■ SOURCE EXTRACT
+---+

What Is the Interaction Between Green Tea Extract and Modafinil?

The interaction between green tea extract and modafinil is best understood as two separate problems layered on top of each other. First, most commercial green tea extract products contain residual caffeine, which adds a pharmacodynamic stimulant burden on top of modafinil's own wakefulness-promoting mechanism. Second, both modafinil and EGCG influence the cytochrome P450 enzyme system, creating a pharmacokinetic interaction that can alter how much modafinil circulates in your blood.

The Pharmacodynamic Layer: Additive CNS Stimulation

Modafinil promotes wakefulness primarily by blocking the dopamine transporter and, to a lesser degree, by increasing hypothalamic histamine release, as confirmed in a 2009 mechanistic review published in Annals of Pharmacotherapy [1]. Caffeine, meanwhile, acts as a non-selective adenosine receptor antagonist. These are different mechanisms, but their downstream outputs (increased alertness, elevated heart rate, suppressed sleep drive) stack additively.

A crossover pharmacodynamic study by Randall and colleagues showed that modafinil alone at 200 mg produced significant increases in subjective alertness compared to placebo [2]. Adding even 100 mg of caffeine to a stimulant baseline raises blood pressure and heart rate further, a concern for anyone with cardiovascular risk factors.

Green tea extract capsules marketed for weight loss or cognition frequently deliver 50 to 200 mg of caffeine per serving. Always check the supplement facts panel for total methylxanthine content before combining with modafinil.

The Pharmacokinetic Layer: CYP3A4 Overlap

Modafinil is a moderate inducer of CYP3A4 and is itself partially metabolized by CYP3A4 and CYP2C19 [3]. EGCG has been shown in in vitro studies to inhibit CYP3A4 activity. A 2010 study by Muto and colleagues published in Drug Metabolism and Pharmacokinetics found that EGCG concentrations achievable with high-dose supplementation (above 800 mg/day) produced measurable CYP3A4 inhibition in human liver microsomes [4].

The clinical significance of this in vitro finding in humans taking standard modafinil doses is not yet confirmed by a well-powered pharmacokinetic trial. The directional risk, however, is that CYP3A4 inhibition by EGCG could slow modafinil clearance, raising plasma modafinil concentrations and potentially intensifying side effects such as insomnia, headache, and anxiety.

How Modafinil's Own CYP3A4 Induction Complicates the Picture

Modafinil induces CYP3A4 over time, which theoretically counteracts EGCG's inhibitory effect on the same enzyme. This opposing mechanism does not cancel the concern cleanly. Enzyme induction builds over 7 to 14 days of continuous dosing [5], meaning the first one to two weeks of combined use may carry a transient window of elevated modafinil exposure before induction catches up. Starting both agents simultaneously is therefore the highest-risk scenario.

+---+

■ ENTRIES PROVIDED
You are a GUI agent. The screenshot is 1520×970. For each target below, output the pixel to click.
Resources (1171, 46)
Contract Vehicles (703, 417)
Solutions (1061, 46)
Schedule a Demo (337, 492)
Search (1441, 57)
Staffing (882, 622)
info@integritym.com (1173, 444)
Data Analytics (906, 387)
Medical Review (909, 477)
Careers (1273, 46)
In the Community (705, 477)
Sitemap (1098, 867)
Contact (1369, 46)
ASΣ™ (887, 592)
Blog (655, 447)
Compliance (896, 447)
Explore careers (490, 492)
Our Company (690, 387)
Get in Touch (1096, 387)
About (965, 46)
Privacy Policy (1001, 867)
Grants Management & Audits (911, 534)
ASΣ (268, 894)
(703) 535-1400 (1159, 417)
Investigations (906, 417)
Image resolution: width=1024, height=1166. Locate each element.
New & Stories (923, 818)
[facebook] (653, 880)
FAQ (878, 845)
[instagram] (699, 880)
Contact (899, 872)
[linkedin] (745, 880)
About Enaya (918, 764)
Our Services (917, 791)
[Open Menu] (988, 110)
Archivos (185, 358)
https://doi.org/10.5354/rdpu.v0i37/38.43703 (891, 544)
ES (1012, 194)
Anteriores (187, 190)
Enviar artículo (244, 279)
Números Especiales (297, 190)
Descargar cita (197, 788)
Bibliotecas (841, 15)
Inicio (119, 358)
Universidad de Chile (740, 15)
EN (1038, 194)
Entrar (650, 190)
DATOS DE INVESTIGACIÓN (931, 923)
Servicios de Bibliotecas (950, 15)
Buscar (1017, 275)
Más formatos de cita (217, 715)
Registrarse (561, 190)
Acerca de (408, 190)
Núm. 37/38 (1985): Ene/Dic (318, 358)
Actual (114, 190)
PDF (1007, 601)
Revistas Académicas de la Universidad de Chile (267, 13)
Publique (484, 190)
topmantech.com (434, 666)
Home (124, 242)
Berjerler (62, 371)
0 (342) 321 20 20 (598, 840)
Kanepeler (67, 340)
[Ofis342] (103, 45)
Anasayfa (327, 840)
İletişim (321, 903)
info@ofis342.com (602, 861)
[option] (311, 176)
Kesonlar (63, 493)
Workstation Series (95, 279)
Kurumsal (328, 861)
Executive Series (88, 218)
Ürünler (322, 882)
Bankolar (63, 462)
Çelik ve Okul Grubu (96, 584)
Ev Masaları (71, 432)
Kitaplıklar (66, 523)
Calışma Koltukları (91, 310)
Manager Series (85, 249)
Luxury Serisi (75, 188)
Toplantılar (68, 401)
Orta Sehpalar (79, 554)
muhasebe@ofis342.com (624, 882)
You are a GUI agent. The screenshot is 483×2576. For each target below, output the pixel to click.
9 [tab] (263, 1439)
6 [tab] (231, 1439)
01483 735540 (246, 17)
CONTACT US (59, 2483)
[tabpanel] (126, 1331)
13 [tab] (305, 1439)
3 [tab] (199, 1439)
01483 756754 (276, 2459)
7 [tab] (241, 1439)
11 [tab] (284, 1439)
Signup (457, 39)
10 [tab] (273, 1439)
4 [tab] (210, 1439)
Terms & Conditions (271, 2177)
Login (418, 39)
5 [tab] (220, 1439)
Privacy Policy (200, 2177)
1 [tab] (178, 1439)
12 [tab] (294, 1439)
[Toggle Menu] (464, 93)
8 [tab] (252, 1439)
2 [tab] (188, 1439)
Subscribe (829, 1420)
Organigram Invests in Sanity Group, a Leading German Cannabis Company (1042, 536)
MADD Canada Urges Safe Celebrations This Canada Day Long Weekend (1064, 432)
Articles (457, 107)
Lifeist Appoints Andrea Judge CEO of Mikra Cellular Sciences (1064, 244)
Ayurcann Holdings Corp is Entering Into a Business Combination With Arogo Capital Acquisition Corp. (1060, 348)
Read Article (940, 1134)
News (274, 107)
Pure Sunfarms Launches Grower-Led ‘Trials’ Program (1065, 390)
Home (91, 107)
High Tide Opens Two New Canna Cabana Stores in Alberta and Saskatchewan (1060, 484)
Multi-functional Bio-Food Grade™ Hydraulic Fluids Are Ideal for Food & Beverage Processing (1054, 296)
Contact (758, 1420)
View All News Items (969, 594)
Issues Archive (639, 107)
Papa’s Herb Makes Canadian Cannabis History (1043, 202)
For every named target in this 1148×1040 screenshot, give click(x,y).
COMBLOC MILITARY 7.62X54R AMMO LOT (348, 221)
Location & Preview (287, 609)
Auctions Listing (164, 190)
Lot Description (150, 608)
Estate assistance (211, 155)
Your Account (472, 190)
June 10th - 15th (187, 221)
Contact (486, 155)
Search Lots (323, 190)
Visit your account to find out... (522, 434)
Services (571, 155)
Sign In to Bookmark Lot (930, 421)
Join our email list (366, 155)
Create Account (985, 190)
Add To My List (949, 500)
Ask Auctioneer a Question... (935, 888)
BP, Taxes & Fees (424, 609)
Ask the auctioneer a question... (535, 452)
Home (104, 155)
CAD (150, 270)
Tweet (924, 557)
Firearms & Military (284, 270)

+---+

■ EXERCISE AIM
List the section headings that appear below the title of the text on green tea extract and modafinil.

■ SOLUTION TO THIS TASK
The Pharmacodynamic Layer: Additive CNS Stimulation
The Pharmacokinetic Layer: CYP3A4 Overlap
How Modafinil's Own CYP3A4 Induction Complicates the Picture